- **ACTIVITY**: What you return should match the records below exactly.

- **DATA TO EXAMINE**:

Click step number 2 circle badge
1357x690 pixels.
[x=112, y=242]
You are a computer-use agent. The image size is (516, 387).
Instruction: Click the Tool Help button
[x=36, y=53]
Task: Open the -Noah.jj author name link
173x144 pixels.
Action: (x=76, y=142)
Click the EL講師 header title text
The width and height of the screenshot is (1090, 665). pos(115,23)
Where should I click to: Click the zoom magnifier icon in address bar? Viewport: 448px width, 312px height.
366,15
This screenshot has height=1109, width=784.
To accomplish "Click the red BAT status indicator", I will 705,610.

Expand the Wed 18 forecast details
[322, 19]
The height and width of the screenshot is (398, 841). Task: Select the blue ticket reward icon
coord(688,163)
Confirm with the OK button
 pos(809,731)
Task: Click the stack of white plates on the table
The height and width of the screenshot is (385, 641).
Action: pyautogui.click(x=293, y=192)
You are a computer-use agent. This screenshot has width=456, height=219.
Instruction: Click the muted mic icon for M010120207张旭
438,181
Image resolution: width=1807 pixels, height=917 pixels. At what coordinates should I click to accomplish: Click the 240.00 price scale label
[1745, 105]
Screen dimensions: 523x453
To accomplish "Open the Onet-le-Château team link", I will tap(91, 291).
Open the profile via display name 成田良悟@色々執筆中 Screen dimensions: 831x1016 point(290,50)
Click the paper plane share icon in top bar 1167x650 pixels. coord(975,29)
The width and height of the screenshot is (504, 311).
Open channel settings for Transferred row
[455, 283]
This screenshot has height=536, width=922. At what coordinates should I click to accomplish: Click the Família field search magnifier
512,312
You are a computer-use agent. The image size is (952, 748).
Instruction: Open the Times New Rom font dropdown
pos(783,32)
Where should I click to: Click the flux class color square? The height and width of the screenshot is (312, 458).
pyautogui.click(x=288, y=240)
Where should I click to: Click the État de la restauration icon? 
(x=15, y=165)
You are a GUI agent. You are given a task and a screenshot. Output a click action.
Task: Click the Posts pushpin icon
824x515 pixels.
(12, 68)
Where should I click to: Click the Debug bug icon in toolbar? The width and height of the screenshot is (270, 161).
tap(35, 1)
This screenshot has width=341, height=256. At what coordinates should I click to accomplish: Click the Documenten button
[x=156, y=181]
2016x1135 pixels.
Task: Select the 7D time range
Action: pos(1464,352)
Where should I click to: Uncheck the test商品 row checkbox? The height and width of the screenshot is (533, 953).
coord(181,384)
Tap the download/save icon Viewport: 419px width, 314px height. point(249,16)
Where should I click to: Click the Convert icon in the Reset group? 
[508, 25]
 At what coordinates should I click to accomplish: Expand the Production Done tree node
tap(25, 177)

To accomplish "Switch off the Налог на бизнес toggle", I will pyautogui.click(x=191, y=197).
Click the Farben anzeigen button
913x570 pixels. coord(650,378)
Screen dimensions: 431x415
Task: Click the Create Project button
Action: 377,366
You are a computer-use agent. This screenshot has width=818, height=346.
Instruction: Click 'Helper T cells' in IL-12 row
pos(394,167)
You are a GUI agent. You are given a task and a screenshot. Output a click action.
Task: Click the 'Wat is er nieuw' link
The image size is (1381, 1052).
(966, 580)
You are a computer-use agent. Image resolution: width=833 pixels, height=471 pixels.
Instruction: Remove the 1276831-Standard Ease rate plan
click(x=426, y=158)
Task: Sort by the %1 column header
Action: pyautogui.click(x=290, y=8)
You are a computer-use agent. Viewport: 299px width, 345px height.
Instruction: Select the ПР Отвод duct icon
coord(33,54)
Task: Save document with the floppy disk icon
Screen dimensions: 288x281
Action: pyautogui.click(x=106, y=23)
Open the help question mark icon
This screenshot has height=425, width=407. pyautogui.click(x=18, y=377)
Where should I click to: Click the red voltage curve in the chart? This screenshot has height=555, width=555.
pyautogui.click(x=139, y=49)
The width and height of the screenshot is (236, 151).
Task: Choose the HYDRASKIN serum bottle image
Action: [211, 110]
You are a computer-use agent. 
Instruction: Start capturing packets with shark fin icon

- **WRITTEN ANSWER**:
Click step number 2 circle badge
1357x690 pixels.
[x=112, y=242]
You are a computer-use agent. The image size is (516, 387).
Instruction: Click the Tool Help button
[x=36, y=53]
Task: Open the -Noah.jj author name link
173x144 pixels.
Action: (x=76, y=142)
Click the EL講師 header title text
The width and height of the screenshot is (1090, 665). pos(115,23)
Where should I click to: Click the zoom magnifier icon in address bar? Viewport: 448px width, 312px height.
366,15
This screenshot has height=1109, width=784.
To accomplish "Click the red BAT status indicator", I will 705,610.

Expand the Wed 18 forecast details
[322, 19]
The height and width of the screenshot is (398, 841). Task: Select the blue ticket reward icon
coord(688,163)
Confirm with the OK button
 pos(809,731)
Task: Click the stack of white plates on the table
The height and width of the screenshot is (385, 641).
Action: pyautogui.click(x=293, y=192)
You are a computer-use agent. This screenshot has width=456, height=219.
Instruction: Click the muted mic icon for M010120207张旭
438,181
Image resolution: width=1807 pixels, height=917 pixels. At what coordinates should I click to accomplish: Click the 240.00 price scale label
[1745, 105]
Screen dimensions: 523x453
To accomplish "Open the Onet-le-Château team link", I will tap(91, 291).
Open the profile via display name 成田良悟@色々執筆中 Screen dimensions: 831x1016 point(290,50)
Click the paper plane share icon in top bar 1167x650 pixels. coord(975,29)
The width and height of the screenshot is (504, 311).
Open channel settings for Transferred row
[455, 283]
This screenshot has height=536, width=922. At what coordinates should I click to accomplish: Click the Família field search magnifier
512,312
You are a computer-use agent. The image size is (952, 748).
Instruction: Open the Times New Rom font dropdown
pos(783,32)
Where should I click to: Click the flux class color square? The height and width of the screenshot is (312, 458).
pyautogui.click(x=288, y=240)
Where should I click to: Click the État de la restauration icon? 
(x=15, y=165)
You are a GUI agent. You are given a task and a screenshot. Output a click action.
Task: Click the Posts pushpin icon
824x515 pixels.
(12, 68)
Where should I click to: Click the Debug bug icon in toolbar? The width and height of the screenshot is (270, 161).
tap(35, 1)
This screenshot has width=341, height=256. At what coordinates should I click to accomplish: Click the Documenten button
[x=156, y=181]
2016x1135 pixels.
Task: Select the 7D time range
Action: pos(1464,352)
Where should I click to: Uncheck the test商品 row checkbox? The height and width of the screenshot is (533, 953).
coord(181,384)
Tap the download/save icon Viewport: 419px width, 314px height. point(249,16)
Where should I click to: Click the Convert icon in the Reset group? 
[508, 25]
 At what coordinates should I click to accomplish: Expand the Production Done tree node
tap(25, 177)

To accomplish "Switch off the Налог на бизнес toggle", I will pyautogui.click(x=191, y=197).
Click the Farben anzeigen button
913x570 pixels. coord(650,378)
Screen dimensions: 431x415
Task: Click the Create Project button
Action: 377,366
You are a computer-use agent. This screenshot has width=818, height=346.
Instruction: Click 'Helper T cells' in IL-12 row
pos(394,167)
You are a GUI agent. You are given a task and a screenshot. Output a click action.
Task: Click the 'Wat is er nieuw' link
The image size is (1381, 1052).
(966, 580)
You are a computer-use agent. Image resolution: width=833 pixels, height=471 pixels.
Instruction: Remove the 1276831-Standard Ease rate plan
click(x=426, y=158)
Task: Sort by the %1 column header
Action: pyautogui.click(x=290, y=8)
You are a computer-use agent. Viewport: 299px width, 345px height.
Instruction: Select the ПР Отвод duct icon
coord(33,54)
Task: Save document with the floppy disk icon
Screen dimensions: 288x281
Action: pyautogui.click(x=106, y=23)
Open the help question mark icon
This screenshot has height=425, width=407. pyautogui.click(x=18, y=377)
Where should I click to: Click the red voltage curve in the chart? This screenshot has height=555, width=555.
pyautogui.click(x=139, y=49)
The width and height of the screenshot is (236, 151).
Task: Choose the HYDRASKIN serum bottle image
Action: [211, 110]
You are a computer-use agent. 
Instruction: Start capturing packets with shark fin icon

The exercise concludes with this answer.